▶ _EXERCISE DATA_
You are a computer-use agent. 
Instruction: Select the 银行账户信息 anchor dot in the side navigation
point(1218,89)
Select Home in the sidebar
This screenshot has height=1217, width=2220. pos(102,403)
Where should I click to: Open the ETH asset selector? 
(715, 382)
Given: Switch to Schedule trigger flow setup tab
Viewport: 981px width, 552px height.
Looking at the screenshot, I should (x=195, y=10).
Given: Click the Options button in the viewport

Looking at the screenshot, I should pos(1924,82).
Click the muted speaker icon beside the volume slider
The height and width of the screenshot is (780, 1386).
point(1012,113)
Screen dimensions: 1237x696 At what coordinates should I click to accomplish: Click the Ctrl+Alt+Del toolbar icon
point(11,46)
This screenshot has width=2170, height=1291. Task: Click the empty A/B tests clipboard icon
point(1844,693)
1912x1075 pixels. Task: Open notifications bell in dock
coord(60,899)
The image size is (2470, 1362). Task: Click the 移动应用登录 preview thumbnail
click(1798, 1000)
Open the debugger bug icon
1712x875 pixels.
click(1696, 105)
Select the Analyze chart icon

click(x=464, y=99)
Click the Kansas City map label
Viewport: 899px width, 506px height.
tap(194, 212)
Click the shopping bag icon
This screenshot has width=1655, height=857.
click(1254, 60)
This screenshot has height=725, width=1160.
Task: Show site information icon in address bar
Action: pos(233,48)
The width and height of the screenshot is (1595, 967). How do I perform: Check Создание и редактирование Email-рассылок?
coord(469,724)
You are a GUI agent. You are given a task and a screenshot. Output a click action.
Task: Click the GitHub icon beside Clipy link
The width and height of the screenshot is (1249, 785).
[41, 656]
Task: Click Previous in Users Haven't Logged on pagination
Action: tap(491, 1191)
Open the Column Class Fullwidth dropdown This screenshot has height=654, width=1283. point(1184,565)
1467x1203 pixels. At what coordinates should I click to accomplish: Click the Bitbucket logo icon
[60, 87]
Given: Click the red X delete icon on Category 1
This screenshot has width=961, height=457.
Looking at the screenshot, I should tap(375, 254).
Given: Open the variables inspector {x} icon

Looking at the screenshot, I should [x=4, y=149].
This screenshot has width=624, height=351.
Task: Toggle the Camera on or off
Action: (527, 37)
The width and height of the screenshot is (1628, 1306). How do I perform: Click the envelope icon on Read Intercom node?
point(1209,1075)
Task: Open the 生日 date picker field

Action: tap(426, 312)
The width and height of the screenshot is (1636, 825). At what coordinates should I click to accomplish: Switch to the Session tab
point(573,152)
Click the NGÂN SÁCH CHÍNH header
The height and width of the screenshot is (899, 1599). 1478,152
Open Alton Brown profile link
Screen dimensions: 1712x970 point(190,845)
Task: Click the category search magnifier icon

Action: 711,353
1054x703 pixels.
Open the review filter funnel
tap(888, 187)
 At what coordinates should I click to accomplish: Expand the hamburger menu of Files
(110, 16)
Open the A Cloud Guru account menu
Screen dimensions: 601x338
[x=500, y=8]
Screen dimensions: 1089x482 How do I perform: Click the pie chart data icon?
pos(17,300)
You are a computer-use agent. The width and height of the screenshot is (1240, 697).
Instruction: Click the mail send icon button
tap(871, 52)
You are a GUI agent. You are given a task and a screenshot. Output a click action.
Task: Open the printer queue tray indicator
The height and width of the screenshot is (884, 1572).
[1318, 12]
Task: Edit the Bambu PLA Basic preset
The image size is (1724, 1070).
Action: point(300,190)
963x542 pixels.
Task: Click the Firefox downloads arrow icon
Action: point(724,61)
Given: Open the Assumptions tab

▶ _PROBLEM TO SOLVE_
The entries listed above are to be output exactly. Leave none out.

▶ _FINAL ANSWER_
You are a computer-use agent. 
Instruction: Select the 银行账户信息 anchor dot in the side navigation
point(1218,89)
Select Home in the sidebar
This screenshot has height=1217, width=2220. pos(102,403)
Where should I click to: Open the ETH asset selector? 
(715, 382)
Given: Switch to Schedule trigger flow setup tab
Viewport: 981px width, 552px height.
Looking at the screenshot, I should (x=195, y=10).
Given: Click the Options button in the viewport

Looking at the screenshot, I should pos(1924,82).
Click the muted speaker icon beside the volume slider
The height and width of the screenshot is (780, 1386).
point(1012,113)
Screen dimensions: 1237x696 At what coordinates should I click to accomplish: Click the Ctrl+Alt+Del toolbar icon
point(11,46)
This screenshot has width=2170, height=1291. Task: Click the empty A/B tests clipboard icon
point(1844,693)
1912x1075 pixels. Task: Open notifications bell in dock
coord(60,899)
The image size is (2470, 1362). Task: Click the 移动应用登录 preview thumbnail
click(1798, 1000)
Open the debugger bug icon
1712x875 pixels.
click(1696, 105)
Select the Analyze chart icon

click(x=464, y=99)
Click the Kansas City map label
Viewport: 899px width, 506px height.
tap(194, 212)
Click the shopping bag icon
This screenshot has width=1655, height=857.
click(1254, 60)
This screenshot has height=725, width=1160.
Task: Show site information icon in address bar
Action: pos(233,48)
The width and height of the screenshot is (1595, 967). How do I perform: Check Создание и редактирование Email-рассылок?
coord(469,724)
You are a GUI agent. You are given a task and a screenshot. Output a click action.
Task: Click the GitHub icon beside Clipy link
The width and height of the screenshot is (1249, 785).
[41, 656]
Task: Click Previous in Users Haven't Logged on pagination
Action: tap(491, 1191)
Open the Column Class Fullwidth dropdown This screenshot has height=654, width=1283. point(1184,565)
1467x1203 pixels. At what coordinates should I click to accomplish: Click the Bitbucket logo icon
[60, 87]
Given: Click the red X delete icon on Category 1
This screenshot has width=961, height=457.
Looking at the screenshot, I should tap(375, 254).
Given: Open the variables inspector {x} icon

Looking at the screenshot, I should [x=4, y=149].
This screenshot has width=624, height=351.
Task: Toggle the Camera on or off
Action: (527, 37)
The width and height of the screenshot is (1628, 1306). How do I perform: Click the envelope icon on Read Intercom node?
point(1209,1075)
Task: Open the 生日 date picker field

Action: tap(426, 312)
The width and height of the screenshot is (1636, 825). At what coordinates should I click to accomplish: Switch to the Session tab
point(573,152)
Click the NGÂN SÁCH CHÍNH header
The height and width of the screenshot is (899, 1599). 1478,152
Open Alton Brown profile link
Screen dimensions: 1712x970 point(190,845)
Task: Click the category search magnifier icon

Action: 711,353
1054x703 pixels.
Open the review filter funnel
tap(888, 187)
 At what coordinates should I click to accomplish: Expand the hamburger menu of Files
(110, 16)
Open the A Cloud Guru account menu
Screen dimensions: 601x338
[x=500, y=8]
Screen dimensions: 1089x482 How do I perform: Click the pie chart data icon?
pos(17,300)
You are a computer-use agent. The width and height of the screenshot is (1240, 697).
Instruction: Click the mail send icon button
tap(871, 52)
You are a GUI agent. You are given a task and a screenshot. Output a click action.
Task: Open the printer queue tray indicator
The height and width of the screenshot is (884, 1572).
[1318, 12]
Task: Edit the Bambu PLA Basic preset
The image size is (1724, 1070).
Action: point(300,190)
963x542 pixels.
Task: Click the Firefox downloads arrow icon
Action: point(724,61)
Given: Open the Assumptions tab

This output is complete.